┌────────

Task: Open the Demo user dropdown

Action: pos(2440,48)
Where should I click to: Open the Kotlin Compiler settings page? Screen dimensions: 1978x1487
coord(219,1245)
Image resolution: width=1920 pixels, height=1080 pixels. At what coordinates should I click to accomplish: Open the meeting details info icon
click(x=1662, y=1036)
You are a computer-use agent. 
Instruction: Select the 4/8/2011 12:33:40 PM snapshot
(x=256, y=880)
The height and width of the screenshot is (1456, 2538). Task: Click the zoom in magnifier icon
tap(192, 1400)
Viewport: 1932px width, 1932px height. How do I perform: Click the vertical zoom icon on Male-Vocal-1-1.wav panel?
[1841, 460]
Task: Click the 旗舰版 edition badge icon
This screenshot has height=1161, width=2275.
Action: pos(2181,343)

└────────

• **ACTIVITY**:
Your task is to write out, exactly, the line that holds "Task: Click the 旗舰版 edition badge icon" and every line after it until the records end.

• **EXPECTED ANSWER**:
Task: Click the 旗舰版 edition badge icon
This screenshot has height=1161, width=2275.
Action: pos(2181,343)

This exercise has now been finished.